Stored items:
....
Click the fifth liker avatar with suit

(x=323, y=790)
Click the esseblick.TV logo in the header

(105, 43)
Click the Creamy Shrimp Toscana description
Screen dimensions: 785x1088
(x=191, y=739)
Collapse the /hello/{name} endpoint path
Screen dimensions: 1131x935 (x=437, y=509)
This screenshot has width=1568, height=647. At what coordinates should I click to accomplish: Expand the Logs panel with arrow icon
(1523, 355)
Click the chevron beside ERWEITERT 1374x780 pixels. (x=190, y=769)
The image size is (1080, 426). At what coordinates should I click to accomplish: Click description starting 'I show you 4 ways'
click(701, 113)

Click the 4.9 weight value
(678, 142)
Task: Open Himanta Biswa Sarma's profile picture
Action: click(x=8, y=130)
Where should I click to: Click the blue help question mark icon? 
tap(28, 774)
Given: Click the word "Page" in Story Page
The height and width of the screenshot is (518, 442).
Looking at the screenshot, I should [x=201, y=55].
....
Exercise directions =>
This exercise requires all the entries to be written out again exactly.

Problem solution =>
Click the fifth liker avatar with suit

(x=323, y=790)
Click the esseblick.TV logo in the header

(105, 43)
Click the Creamy Shrimp Toscana description
Screen dimensions: 785x1088
(x=191, y=739)
Collapse the /hello/{name} endpoint path
Screen dimensions: 1131x935 (x=437, y=509)
This screenshot has width=1568, height=647. At what coordinates should I click to accomplish: Expand the Logs panel with arrow icon
(1523, 355)
Click the chevron beside ERWEITERT 1374x780 pixels. (x=190, y=769)
The image size is (1080, 426). At what coordinates should I click to accomplish: Click description starting 'I show you 4 ways'
click(701, 113)

Click the 4.9 weight value
(678, 142)
Task: Open Himanta Biswa Sarma's profile picture
Action: click(x=8, y=130)
Where should I click to: Click the blue help question mark icon? 
tap(28, 774)
Given: Click the word "Page" in Story Page
The height and width of the screenshot is (518, 442).
Looking at the screenshot, I should [x=201, y=55].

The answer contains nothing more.